# EXERCISE:
Leave the pictures out. Retype exactly the lines below from the one containing "Añadir mi Establecimiento" through the one containing "Продолжить (302, 242)", and no others.

───── GIVEN INFORMATION

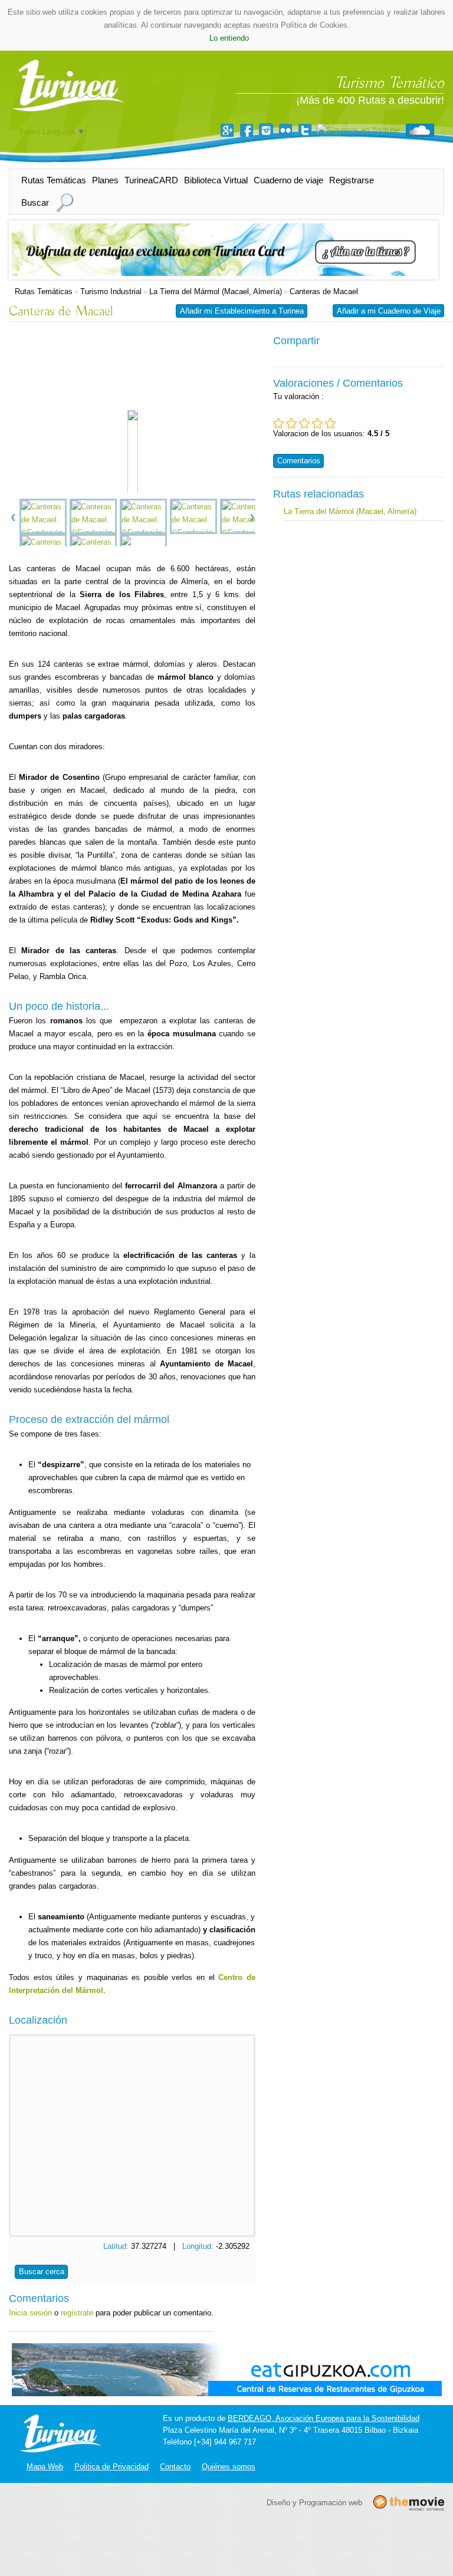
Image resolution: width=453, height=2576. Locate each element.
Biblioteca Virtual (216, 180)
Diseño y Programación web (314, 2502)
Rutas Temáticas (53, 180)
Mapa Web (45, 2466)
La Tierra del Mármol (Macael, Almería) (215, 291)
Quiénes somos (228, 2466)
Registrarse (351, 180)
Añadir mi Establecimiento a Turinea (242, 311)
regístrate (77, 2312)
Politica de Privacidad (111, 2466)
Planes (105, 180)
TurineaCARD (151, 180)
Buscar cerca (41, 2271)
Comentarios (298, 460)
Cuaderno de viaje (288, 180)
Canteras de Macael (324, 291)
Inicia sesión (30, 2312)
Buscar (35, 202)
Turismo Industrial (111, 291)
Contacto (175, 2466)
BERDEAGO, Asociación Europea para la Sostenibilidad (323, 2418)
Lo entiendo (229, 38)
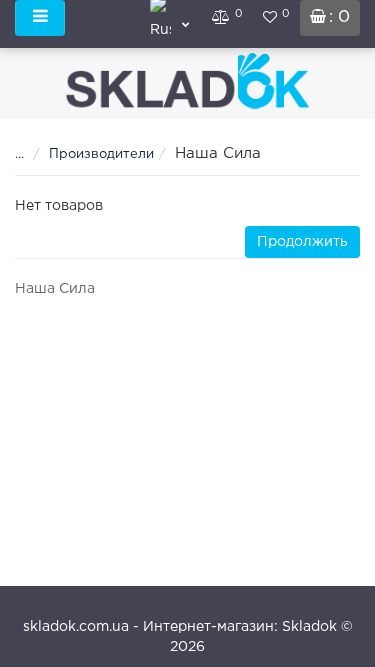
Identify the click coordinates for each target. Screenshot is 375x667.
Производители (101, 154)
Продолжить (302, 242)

──────────
───── GIVEN INFORMATION

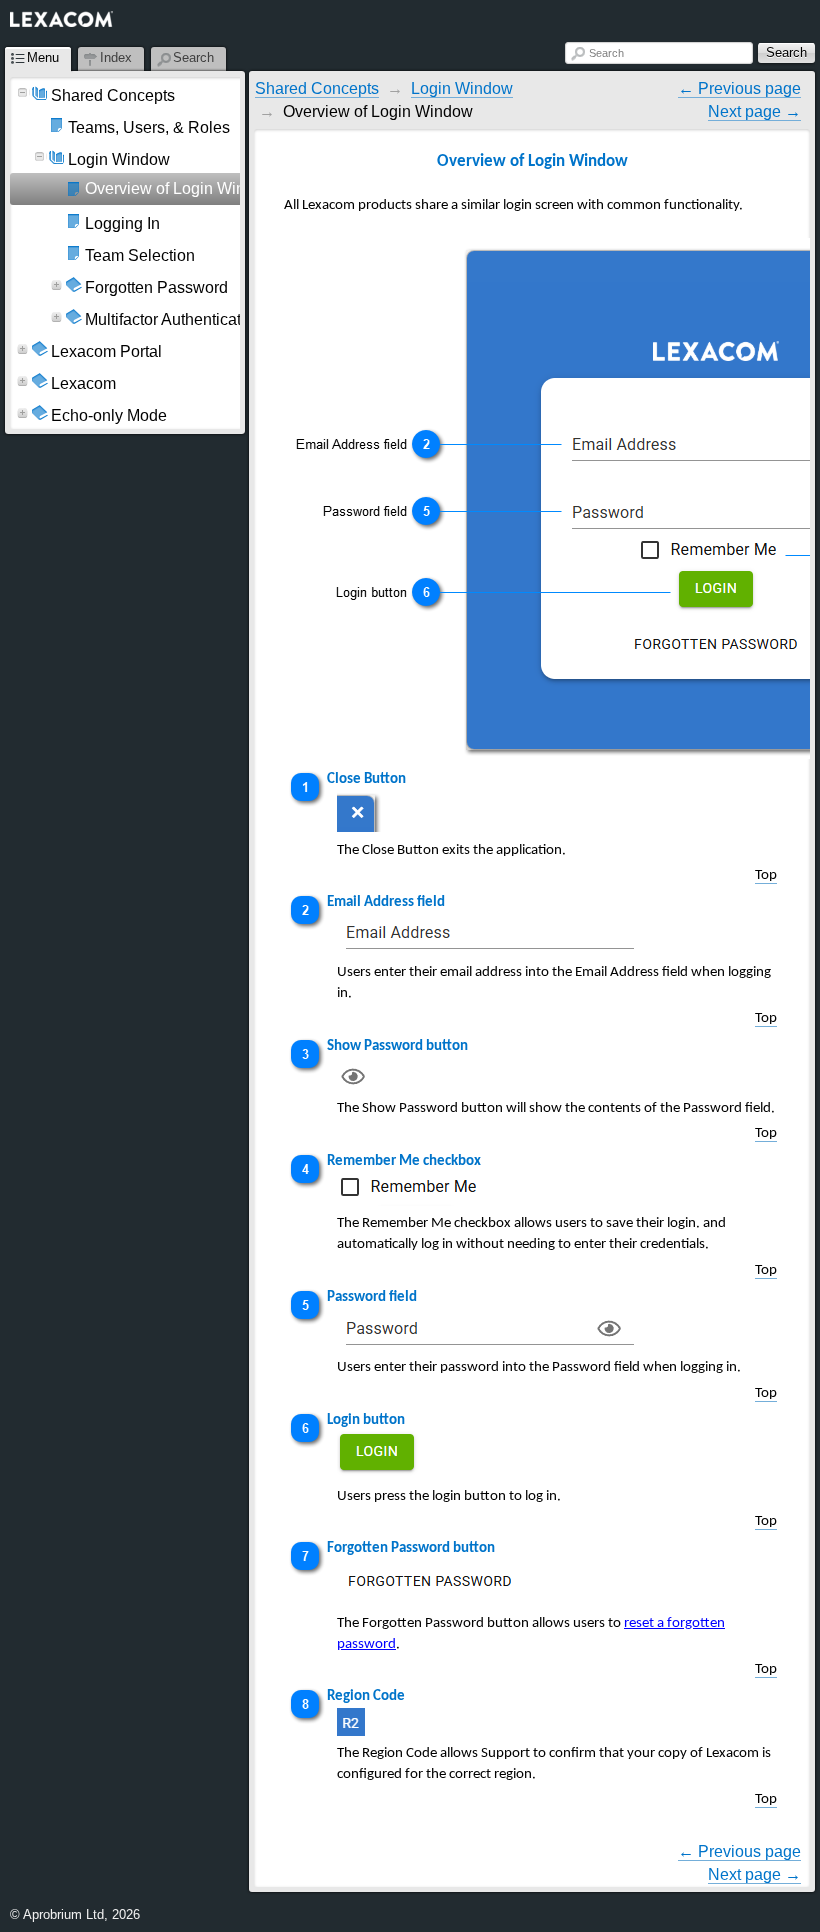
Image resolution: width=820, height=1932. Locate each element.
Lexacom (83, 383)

──────────

# RESULT FOR THIS TASK:
Añadir mi Establecimiento a Turinea (242, 311)
regístrate (77, 2312)
Politica de Privacidad (111, 2466)
Planes (105, 180)
TurineaCARD (151, 180)
Buscar cerca (41, 2271)
Comentarios (298, 460)
Cuaderno de viaje (288, 180)
Canteras de Macael (324, 291)
Inicia sesión (30, 2312)
Buscar (35, 202)
Turismo Industrial (111, 291)
Contacto (175, 2466)
BERDEAGO, Asociación Europea para la Sostenibilidad (323, 2418)
Lo entiendo (229, 38)
Identify the click coordinates for each target. Screenshot is 375x667.
Производители (101, 154)
Продолжить (302, 242)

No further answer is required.